Peter Drucker’s famous statements – “you can only manage what you measure” and “what gets measured gets done”, requires managers to constantly evaluate their employees, with the knowledge that they themselves are also constantly appraised.

Sucessful companies are good at setting goals and finding ways to make them happen.

Managers and the entire executive team should be part of the system that helps each employee set a goal, fully engaging the workforce. Reaching goals makes employees feel a greater sense of mastery and commitment, leading to higher performance. Engaged employees stay longer – improving retention, and are better motivated.

However, in many cases the goals and targets set for a manager aren’t aligned well with those set out for lower level employees. This is where gamification comes in, as a complement to performance management systems.

Performance Management Systems Motivate Managers Well: Let’s look at the manager above. They have undergone a thorough process that set KPIs, targets, a scorecard and forms of recognition. The manager is also expected, in a non-explicit way (that’s why we call it hidden, since it isn’t measured) to compete with other managers. If the manager does well, the process will go from alignment of goals straight to the recognition of a well-done job.

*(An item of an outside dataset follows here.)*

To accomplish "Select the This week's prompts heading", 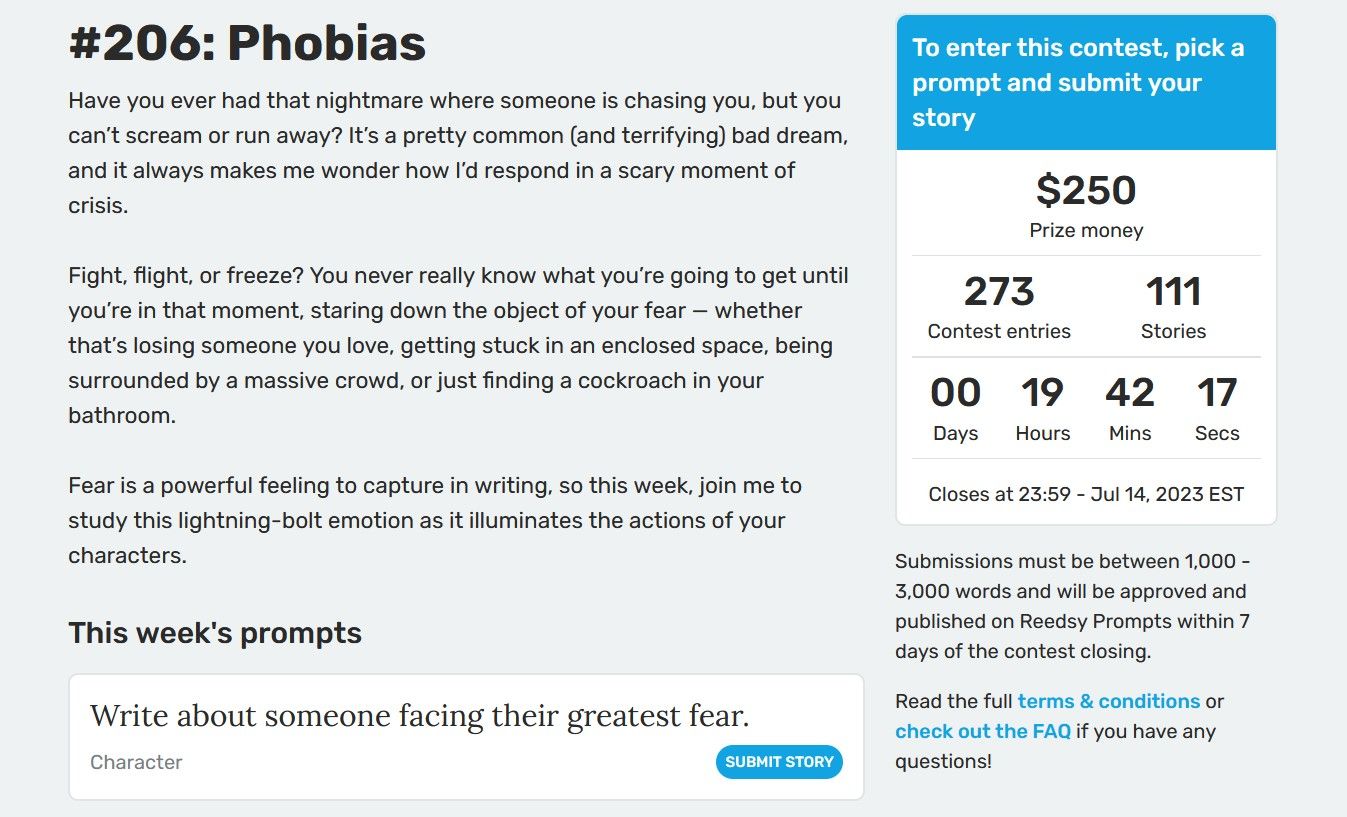I will click(215, 632).
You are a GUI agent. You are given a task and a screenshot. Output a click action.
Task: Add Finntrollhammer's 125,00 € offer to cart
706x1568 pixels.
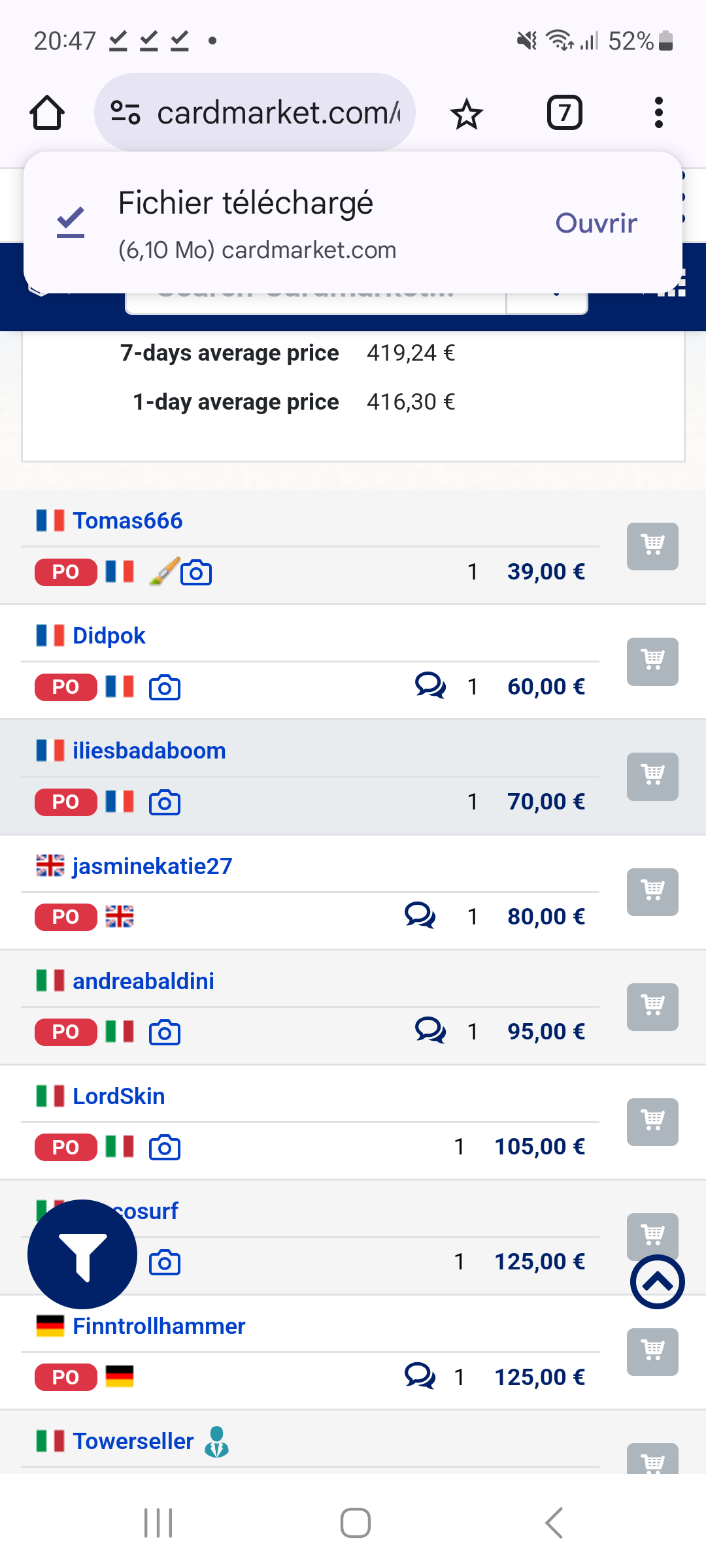pos(652,1351)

Employees are Often Left with No Effective Performance Management. Yet, the same process and detailed encouragement to hit targets is, in most cases, completely absent from the lives of lower level employees, such as sales rep or customer service reps. They are measured, in comparison, in a blunt way: actual sales, call duration etc.

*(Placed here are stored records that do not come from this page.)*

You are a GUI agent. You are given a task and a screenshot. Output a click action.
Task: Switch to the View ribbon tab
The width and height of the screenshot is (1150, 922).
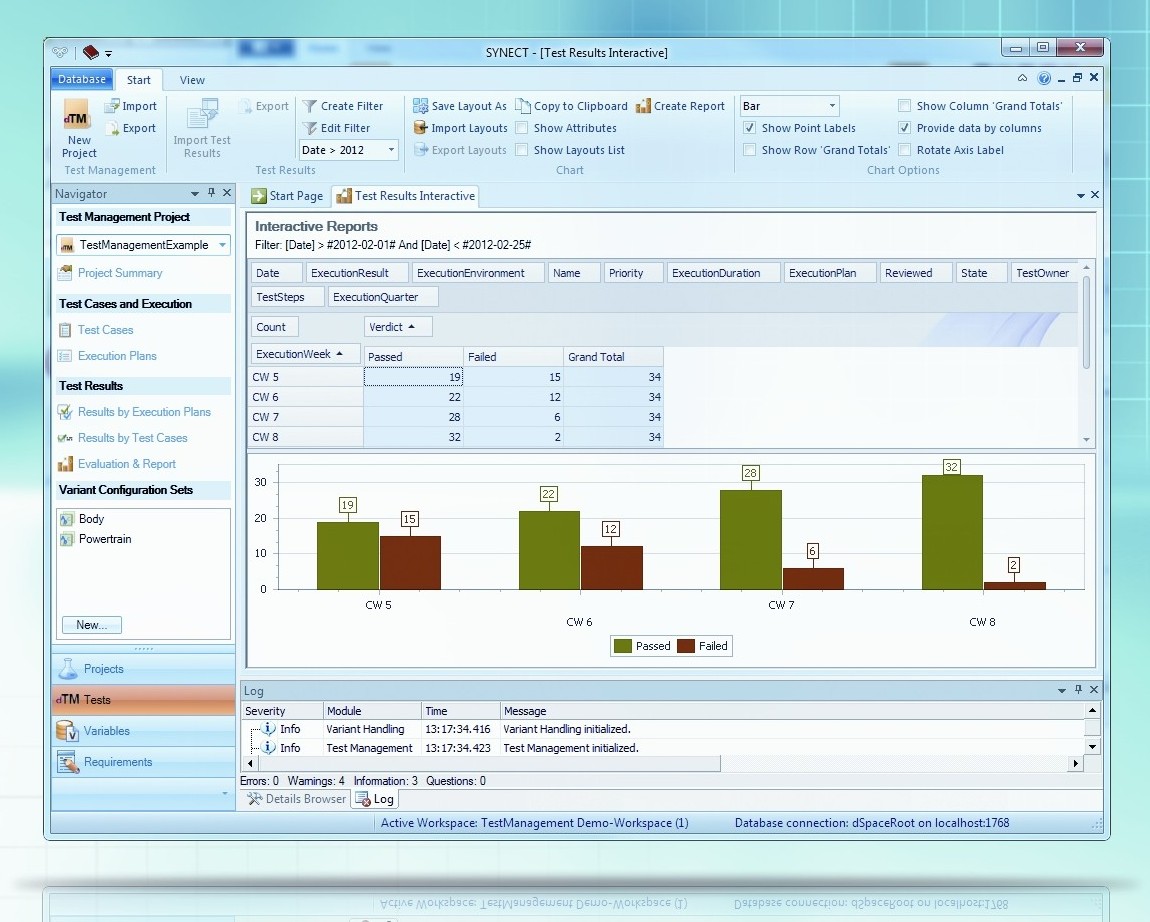tap(192, 80)
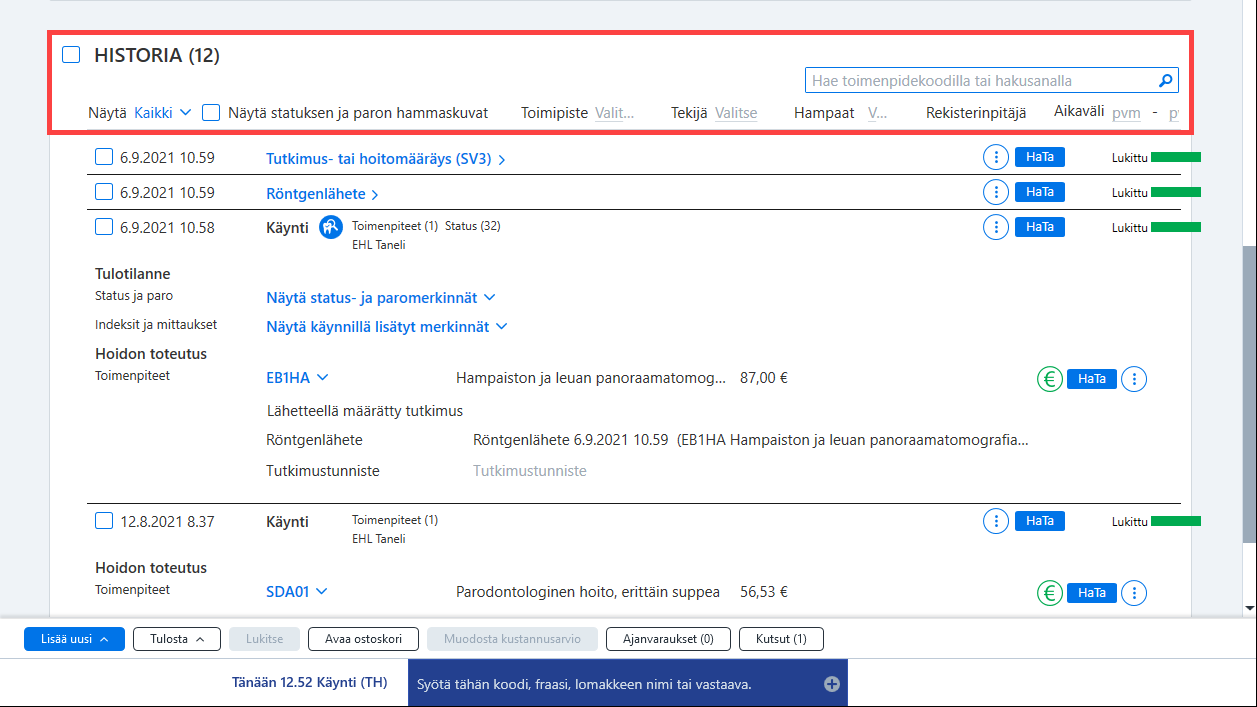The width and height of the screenshot is (1257, 707).
Task: Open the Näytä Kaikki filter dropdown
Action: (x=162, y=113)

Enter Gamification: A properly designed gamification implementation can emulate, succesfully, a corporate performance management system, and align the employee well. Games that are well designed have rules that provide employees with a clear call to action. Achievements can be presented as metaphors, using engaging narratives (such as sports, TV shows or city buliding) to guide employees to higher achievements that will be presented on private and public scoreboards. This type of real-time feedback encourages, improves and most importantly leads to measurable accomplishments.

Clearly communicating aligned goals ensures that valuable time is not wasted on unrelated tasks. It is important for everyone at an organization to understand how their work supports the short and long-term goals of the company. When employees execute individual goals that are aligned with the overall organizational goals, they are effectively sharing the responsibility for reaching the same objectives. When goals are aligned and someone misses their goal—managers can identify it simply and step in with necessary coaching or additional resources to get the employee back on track more easily.

With gamification, the inherent workplace competition is transformed into gamified public rituals such as races and games, keeping competition under control and ensuring it stays friendly and productive. Success is instantaneously awarded recognition by peers and management through leader-boards and system-wide bulletins.

Gamification facilitates the trickling down of business agendas and goals to every employee in a non-intrusive fashion, making it part of the daily routine. Instead of trying to convey to your employees what the organization is striving for using antiquated techniques, you let the game guide them seamlessly towards personal achievements that contribute to the business and to their own success.